Nommé Premier ministre de la transition en 2021, il s’est montré loyal et combatif, défendant sans relâche le Mali contre les sanctions de la CEDEAO, contre la stigmatisation internationale, et posant les jalons d’une réforme institutionnelle ambitieuse. Ses discours, clairs et lucides, posaient un diagnostic courageux : sans souveraineté, sans refondation politique, le Mali restera prisonnier du cycle de crises.
Mais son franc-parler, sa fidélité au “pacte d’honneur” du 24 mai 2021 conclu avec les militaires, et sa volonté de ne pas être un simple « Premier ministre décoratif » ont fini par devenir un fardeau pour ceux qu’il avait servis. Choguel ne jouait pas le rôle de “clown de service”, il assumait la fonction de vigie démocratique. C’est ce qui lui vaut aujourd’hui la prison.
Avait-on besoin de détenir en garde à vue une semaine durant un ancien Premier ministre dans les locaux d’une Brigade d’investigation comme un vulgaire criminel ? Mais chacun savait que depuis le 12 août la messe était dite. Le 19 août 2025, Choguel est mis sous mandat de dépôt d’abord sur les réseaux avant de regagner brièvement la Maison centrale d’arrêt de Bamako, puis transféré le lendemain à Koulikoro. Les charges : détournement de deniers publics, blanchiment, faux et usage de faux sur la base d’un rapport très orienté du BVG dit-on. Les avocats dénoncent une procédure expéditive et politisée.
Le sentiment dominant dans l’opinion est celui d’un lâchage en plein vol : après avoir servi loyalement, protégé le pouvoir, défendu la transition sur la scène internationale, Choguel est abandonné, humilié, livré à une justice comme un dessert. Comme souvent dans l’histoire politique africaine, la sincérité est punie, la loyauté est suspecte.
Choguel était perçu comme la voix la plus proche du petit peuple, capable d’exprimer ses colères et ses espoirs. Son emprisonnement laisse un vide : une transition sans boussole, sans discours clair, sans figure capable de rallier les citoyens.
La morale de l’Affaire montre que les alliances scellées dans l’urgence (ici entre militaires et civils en mai 2021) sont fragiles. Dès que les intérêts divergent, la logique de force l’emporte sur la loyauté. Or, dans un État de droit véritable, aucun leader politique ne devrait être exposé à une arrestation arbitraire. L’absence d’institutions solides permet toutes les dérives.

Consigne:
Poursuivez le texte consacré à l'emprisonnement de Choguel après sa dernière phrase. Le listing n'a aucun lien avec le texte consacré à l'emprisonnement de Choguel.

Section des données:

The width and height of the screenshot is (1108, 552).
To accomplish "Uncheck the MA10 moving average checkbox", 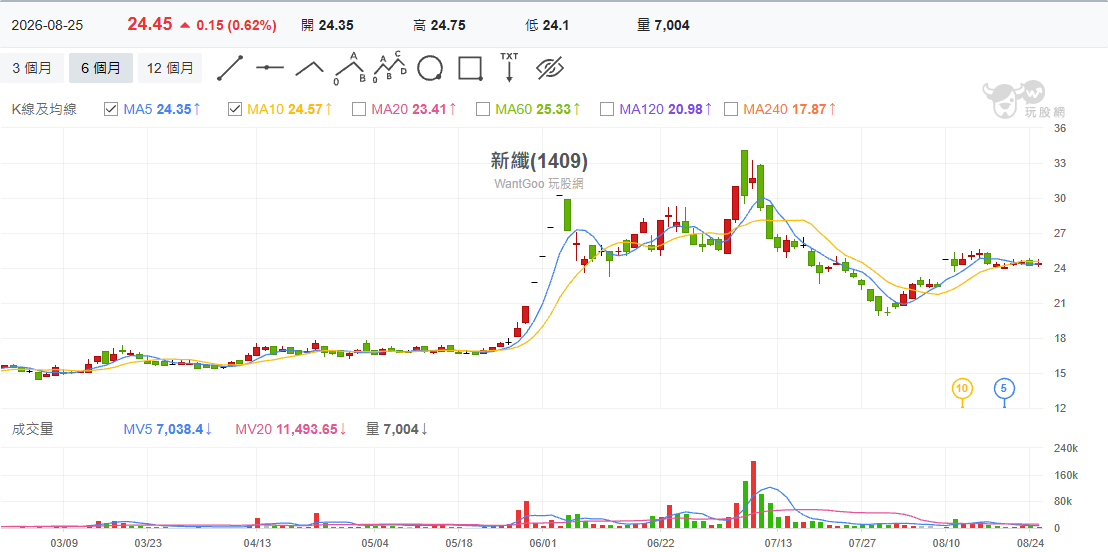I will (235, 109).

Corrigé:
De Modibo Keïta à IBK, en passant par ATT, l’histoire malienne est jalonnée de trahisons, de renversements, d’emprisonnements arbitraires. L’affaire Choguel rappelle que le Mali n’a toujours pas rompu avec ce cycle d’exclusion violente. En neutralisant Choguel, le régime se prive d’un allié stratégique : un homme capable de défendre la souveraineté malienne sur la scène africaine et internationale.
Une hirondelle ne fait pas le printemps. Mais, sans Choguel, la transition apparaît affaiblie et illisible. Les militaires se retrouvent seuls à défendre à la fois le pouvoir et la sécurité, sans relais politique crédible. En cela, l’«Affaire Choguel » n’est pas seulement l’histoire d’un homme injustement accusé. Elle est le symbole d’un Mali à la croisée des chemins : entre une transition qui étouffe les voix libres et une aspiration profonde du peuple à un Mali digne, souverain, mais aussi démocratique.
En emprisonnant Choguel Kokalla Maïga, le régime croit neutraliser un opposant. En réalité, il a libéré un symbole. Un mois après son incarcération, son absence se fait plus éloquente que sa présence. Ses discours résonnent encore ; ses partisans le citent comme une boussole ; son image grandit à mesure que la transition se retrouve confrontée à des défis.
Le Mali a besoin de ses consciences, pas de leurs prisons. Choguel Kokalla Maïga en est l’incarnation. Son sort dira si le Mali veut se bâtir dans la dignité et la vérité ou s’enliser dans les trahisons et les exclusions.